El atentado del aeropuerto de Barajas ha significado muchas cosas. Entre otras, la evidencia de que Rodríguez Zapatero nos había embarcado a todos los españoles en un auténtico embuste de efectos demoledores y que, lo que es aún más grave, todavía no ha terminado. Es, desde luego, la crudeza de los resultados del proceso de rendición iniciado por el Gobierno y del que no conocemos todavía su verdadero desenlace.
Pero, además, el atentado de Barajas significa la demolición de una forma de hacer política que llevamos sufriendo desde hace tres años. Rodríguez Zapatero pensó que con su talante entre zalamero y engañoso iba a ser capaz de gobernar España, y los resultados ya los tenemos aquí. Tres años después sigue sin investigar el 11 de marzo, ha azuzado la división entre los españoles, ha roto el consenso constitucional, ha dinamitado el modelo nacional, ha alentado el independentismo en algunas comunidades autónomas, ha arrinconado la religión, ha maltratado a la familia, ha aplicado un plan de inmigración que ya se ha convertido en un problema nacional y ha sido incapaz de gestionar lo cotidiano, ofreciendo el Gobierno una imagen lastimosa y mezquina.
El atentado de Barajas es, pues, el final de una etapa de hacer política vacía, ruin, sectaria y partidista.

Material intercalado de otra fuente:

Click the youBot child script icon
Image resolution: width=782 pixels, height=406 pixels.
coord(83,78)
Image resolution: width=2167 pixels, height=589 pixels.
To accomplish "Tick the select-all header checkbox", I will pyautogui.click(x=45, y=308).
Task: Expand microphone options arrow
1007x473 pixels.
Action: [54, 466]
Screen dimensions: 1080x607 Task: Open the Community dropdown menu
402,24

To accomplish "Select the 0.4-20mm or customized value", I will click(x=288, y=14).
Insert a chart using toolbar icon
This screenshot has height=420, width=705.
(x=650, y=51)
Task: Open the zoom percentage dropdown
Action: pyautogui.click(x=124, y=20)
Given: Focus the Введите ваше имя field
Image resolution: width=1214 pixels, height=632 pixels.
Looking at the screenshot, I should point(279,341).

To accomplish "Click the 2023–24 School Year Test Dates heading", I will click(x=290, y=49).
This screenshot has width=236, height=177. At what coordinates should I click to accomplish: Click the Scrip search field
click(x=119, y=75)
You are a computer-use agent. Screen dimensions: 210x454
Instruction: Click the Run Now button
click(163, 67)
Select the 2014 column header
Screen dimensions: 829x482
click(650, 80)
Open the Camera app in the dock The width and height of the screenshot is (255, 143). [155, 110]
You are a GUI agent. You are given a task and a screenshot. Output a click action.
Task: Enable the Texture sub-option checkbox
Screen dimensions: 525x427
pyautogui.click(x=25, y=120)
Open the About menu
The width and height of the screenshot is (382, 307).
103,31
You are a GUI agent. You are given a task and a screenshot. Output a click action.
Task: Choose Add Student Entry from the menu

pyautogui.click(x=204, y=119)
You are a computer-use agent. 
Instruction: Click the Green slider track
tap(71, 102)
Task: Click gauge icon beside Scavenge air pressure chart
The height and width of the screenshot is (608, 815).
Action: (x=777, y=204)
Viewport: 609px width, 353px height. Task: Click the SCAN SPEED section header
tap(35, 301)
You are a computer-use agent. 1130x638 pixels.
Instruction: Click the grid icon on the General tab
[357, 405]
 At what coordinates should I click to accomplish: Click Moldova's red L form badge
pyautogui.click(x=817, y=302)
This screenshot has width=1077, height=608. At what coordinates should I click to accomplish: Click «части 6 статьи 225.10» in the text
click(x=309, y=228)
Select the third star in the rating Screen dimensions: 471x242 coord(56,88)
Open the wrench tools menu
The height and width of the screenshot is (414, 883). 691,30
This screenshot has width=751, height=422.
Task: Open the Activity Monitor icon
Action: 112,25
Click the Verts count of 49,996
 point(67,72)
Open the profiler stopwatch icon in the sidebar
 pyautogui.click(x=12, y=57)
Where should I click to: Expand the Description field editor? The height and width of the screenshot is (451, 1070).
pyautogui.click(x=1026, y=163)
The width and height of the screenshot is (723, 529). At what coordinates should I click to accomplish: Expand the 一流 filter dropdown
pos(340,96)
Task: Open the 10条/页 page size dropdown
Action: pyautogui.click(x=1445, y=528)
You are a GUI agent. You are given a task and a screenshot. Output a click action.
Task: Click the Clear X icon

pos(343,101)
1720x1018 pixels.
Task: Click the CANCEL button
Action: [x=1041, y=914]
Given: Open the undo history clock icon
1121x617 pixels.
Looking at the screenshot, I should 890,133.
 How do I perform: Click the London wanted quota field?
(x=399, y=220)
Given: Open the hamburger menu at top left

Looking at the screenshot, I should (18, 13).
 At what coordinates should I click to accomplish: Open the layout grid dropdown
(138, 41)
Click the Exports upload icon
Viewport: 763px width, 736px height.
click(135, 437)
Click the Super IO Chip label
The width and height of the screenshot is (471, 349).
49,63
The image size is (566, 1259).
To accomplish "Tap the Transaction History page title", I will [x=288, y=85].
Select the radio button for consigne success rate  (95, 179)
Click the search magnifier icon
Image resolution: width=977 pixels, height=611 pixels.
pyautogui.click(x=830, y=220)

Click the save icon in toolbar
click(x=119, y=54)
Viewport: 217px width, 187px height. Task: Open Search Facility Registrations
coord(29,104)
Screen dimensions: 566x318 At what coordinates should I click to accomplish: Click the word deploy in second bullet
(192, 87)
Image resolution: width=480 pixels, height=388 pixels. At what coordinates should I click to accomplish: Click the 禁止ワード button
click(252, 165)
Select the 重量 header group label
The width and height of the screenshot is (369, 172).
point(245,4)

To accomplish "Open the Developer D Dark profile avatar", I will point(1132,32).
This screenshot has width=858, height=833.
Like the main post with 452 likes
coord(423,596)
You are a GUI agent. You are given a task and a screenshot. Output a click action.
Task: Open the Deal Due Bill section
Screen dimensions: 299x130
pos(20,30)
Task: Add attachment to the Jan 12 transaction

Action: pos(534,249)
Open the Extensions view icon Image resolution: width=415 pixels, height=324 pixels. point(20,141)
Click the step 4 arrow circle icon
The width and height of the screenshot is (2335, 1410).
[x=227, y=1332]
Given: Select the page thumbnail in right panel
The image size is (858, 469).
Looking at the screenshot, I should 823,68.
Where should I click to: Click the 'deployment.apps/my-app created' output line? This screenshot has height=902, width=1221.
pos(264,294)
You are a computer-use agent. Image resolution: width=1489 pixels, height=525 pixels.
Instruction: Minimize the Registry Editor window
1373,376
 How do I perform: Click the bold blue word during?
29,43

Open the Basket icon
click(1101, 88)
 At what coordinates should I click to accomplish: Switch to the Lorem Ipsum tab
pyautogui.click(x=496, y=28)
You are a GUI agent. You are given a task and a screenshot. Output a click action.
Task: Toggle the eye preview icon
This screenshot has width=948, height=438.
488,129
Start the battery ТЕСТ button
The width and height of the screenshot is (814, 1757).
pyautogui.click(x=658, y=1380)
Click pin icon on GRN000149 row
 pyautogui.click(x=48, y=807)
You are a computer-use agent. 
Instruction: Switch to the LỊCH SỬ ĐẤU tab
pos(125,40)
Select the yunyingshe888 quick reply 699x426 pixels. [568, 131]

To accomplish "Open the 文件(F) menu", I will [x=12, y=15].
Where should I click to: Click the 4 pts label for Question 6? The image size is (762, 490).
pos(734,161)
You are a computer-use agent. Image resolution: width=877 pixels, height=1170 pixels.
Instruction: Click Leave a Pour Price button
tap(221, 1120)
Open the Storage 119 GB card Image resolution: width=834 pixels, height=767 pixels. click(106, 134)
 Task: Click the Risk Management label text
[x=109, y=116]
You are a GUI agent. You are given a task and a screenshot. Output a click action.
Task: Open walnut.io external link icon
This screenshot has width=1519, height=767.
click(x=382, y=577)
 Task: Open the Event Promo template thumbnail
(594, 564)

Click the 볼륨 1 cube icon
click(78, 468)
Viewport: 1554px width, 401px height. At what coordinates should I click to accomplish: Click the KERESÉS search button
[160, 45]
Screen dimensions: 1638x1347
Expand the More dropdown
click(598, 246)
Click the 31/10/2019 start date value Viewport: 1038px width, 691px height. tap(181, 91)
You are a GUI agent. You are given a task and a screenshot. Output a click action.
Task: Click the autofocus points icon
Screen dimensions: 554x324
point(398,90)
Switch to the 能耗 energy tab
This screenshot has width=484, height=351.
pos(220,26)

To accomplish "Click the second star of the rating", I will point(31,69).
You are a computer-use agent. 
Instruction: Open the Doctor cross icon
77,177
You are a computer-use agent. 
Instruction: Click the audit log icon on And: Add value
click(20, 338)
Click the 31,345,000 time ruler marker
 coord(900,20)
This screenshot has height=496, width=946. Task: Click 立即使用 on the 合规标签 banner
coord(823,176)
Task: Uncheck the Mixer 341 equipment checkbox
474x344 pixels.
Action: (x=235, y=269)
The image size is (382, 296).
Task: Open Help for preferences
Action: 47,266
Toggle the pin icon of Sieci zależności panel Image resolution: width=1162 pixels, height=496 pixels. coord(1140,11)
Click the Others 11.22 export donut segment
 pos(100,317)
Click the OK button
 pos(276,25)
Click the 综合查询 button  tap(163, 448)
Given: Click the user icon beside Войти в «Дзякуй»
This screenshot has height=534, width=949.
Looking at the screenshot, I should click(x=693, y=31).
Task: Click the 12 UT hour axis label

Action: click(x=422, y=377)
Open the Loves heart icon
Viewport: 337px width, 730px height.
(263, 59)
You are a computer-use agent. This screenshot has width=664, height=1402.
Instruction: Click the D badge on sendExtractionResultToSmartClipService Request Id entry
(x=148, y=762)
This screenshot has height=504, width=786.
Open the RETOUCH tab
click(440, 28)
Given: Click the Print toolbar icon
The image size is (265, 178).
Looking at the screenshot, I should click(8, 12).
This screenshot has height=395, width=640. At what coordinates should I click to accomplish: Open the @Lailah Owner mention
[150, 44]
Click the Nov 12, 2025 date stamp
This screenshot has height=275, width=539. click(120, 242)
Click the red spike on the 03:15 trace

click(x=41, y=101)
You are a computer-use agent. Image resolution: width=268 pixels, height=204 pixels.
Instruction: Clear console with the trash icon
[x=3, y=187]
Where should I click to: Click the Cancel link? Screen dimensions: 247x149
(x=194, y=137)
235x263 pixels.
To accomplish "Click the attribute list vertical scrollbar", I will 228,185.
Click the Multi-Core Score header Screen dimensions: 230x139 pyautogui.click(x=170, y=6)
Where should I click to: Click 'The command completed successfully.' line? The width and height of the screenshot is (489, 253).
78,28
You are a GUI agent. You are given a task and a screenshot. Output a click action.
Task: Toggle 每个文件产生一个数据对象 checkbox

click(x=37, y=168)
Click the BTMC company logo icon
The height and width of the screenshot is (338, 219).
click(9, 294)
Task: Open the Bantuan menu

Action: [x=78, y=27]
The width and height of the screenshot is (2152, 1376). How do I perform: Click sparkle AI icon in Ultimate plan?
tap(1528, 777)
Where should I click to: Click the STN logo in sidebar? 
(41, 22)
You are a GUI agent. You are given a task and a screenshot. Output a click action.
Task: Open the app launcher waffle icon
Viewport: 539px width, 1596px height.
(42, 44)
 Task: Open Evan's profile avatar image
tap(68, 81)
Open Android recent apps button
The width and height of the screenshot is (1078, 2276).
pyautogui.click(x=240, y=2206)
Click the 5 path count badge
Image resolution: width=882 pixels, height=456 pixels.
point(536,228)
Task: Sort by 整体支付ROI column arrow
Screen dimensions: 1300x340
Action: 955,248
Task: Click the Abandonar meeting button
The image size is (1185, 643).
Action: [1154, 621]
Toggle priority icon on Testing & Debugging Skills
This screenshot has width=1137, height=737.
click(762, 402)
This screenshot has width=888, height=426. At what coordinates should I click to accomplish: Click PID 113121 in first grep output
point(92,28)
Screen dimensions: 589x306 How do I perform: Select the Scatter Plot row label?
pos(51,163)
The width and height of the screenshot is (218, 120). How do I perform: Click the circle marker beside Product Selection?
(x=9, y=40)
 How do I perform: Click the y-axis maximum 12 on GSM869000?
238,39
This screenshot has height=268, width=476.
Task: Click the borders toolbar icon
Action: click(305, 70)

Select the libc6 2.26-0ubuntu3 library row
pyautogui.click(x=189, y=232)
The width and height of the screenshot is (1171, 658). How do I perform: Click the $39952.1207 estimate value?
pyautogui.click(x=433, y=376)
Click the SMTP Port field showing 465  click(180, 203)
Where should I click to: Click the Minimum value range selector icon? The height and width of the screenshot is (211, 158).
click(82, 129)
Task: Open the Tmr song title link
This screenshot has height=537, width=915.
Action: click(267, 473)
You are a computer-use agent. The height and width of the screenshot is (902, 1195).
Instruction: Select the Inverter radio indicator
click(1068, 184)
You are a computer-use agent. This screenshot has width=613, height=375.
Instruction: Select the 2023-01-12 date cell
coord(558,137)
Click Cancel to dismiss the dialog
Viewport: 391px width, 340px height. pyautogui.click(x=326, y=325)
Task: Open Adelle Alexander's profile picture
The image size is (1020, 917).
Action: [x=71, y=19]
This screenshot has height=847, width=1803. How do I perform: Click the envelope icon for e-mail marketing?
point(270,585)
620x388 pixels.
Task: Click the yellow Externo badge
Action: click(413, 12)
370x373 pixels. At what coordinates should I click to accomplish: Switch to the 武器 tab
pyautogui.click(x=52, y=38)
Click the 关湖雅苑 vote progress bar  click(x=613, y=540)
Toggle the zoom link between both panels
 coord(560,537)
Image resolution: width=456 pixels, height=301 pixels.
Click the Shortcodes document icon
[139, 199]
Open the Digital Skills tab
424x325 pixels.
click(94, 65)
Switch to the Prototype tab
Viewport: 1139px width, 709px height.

Es el ocaso de un presidente que había pensado que él era el artífice de la democracia española, que sus aportaciones a la vida de los ciudadanos eran espectaculares y que la historia de España tendría un antes y un después con Rodríguez Zapatero. Hay que reconocer que en esto último ha tenido una presciencia casi visionaria, siempre que se interprete en clave negativa. Con Zapatero, la democracia española se ha deteriorado, la estabilidad se ha puesto innecesariamente en juego, la crispación ha aparecido por decreto, la destrucción de la transición se ha puesto de moda, la persecución de la normalidad y del respeto se ha convertido en lo habitual, el desprecio a la convivencia de los últimos 30 años se ha impuesto por obligación. Ese es, en definitiva, el estilo, las obsesiones y las fijaciones de Rodríguez Zapatero, que se han desplomado el pasado sábado estrepitosamente.
Zapatero ha quedado en evidencia ante la opinión pública. Sus políticas ineficaces, sus triquiñuelas dialécticas, sus arranques ideológicos, sus constantes persecutorias se han desvanecido tal como llegaron. El presidente nunca ha querido aclarar la verdad sobre los atentados del 11 de marzo, punto de origen de la presente legislatura, y por lo tanto ahora se encuentra sin argumentos para salir adelante. Estamos ante un Gobierno acabado, sin programa y sin gestión. Todo estaba abandonado al último regate dialéctico del presidente y eso se ha acabado. El 30-D es el final de una etapa de hacer política de Rodríguez Zapatero. Y todo indica que el presidente no sabe hacer otra cosa que lo que ha hecho, por lo que el futuro no puede ser más negro y sobrecogedor. Pronto saldremos de dudas.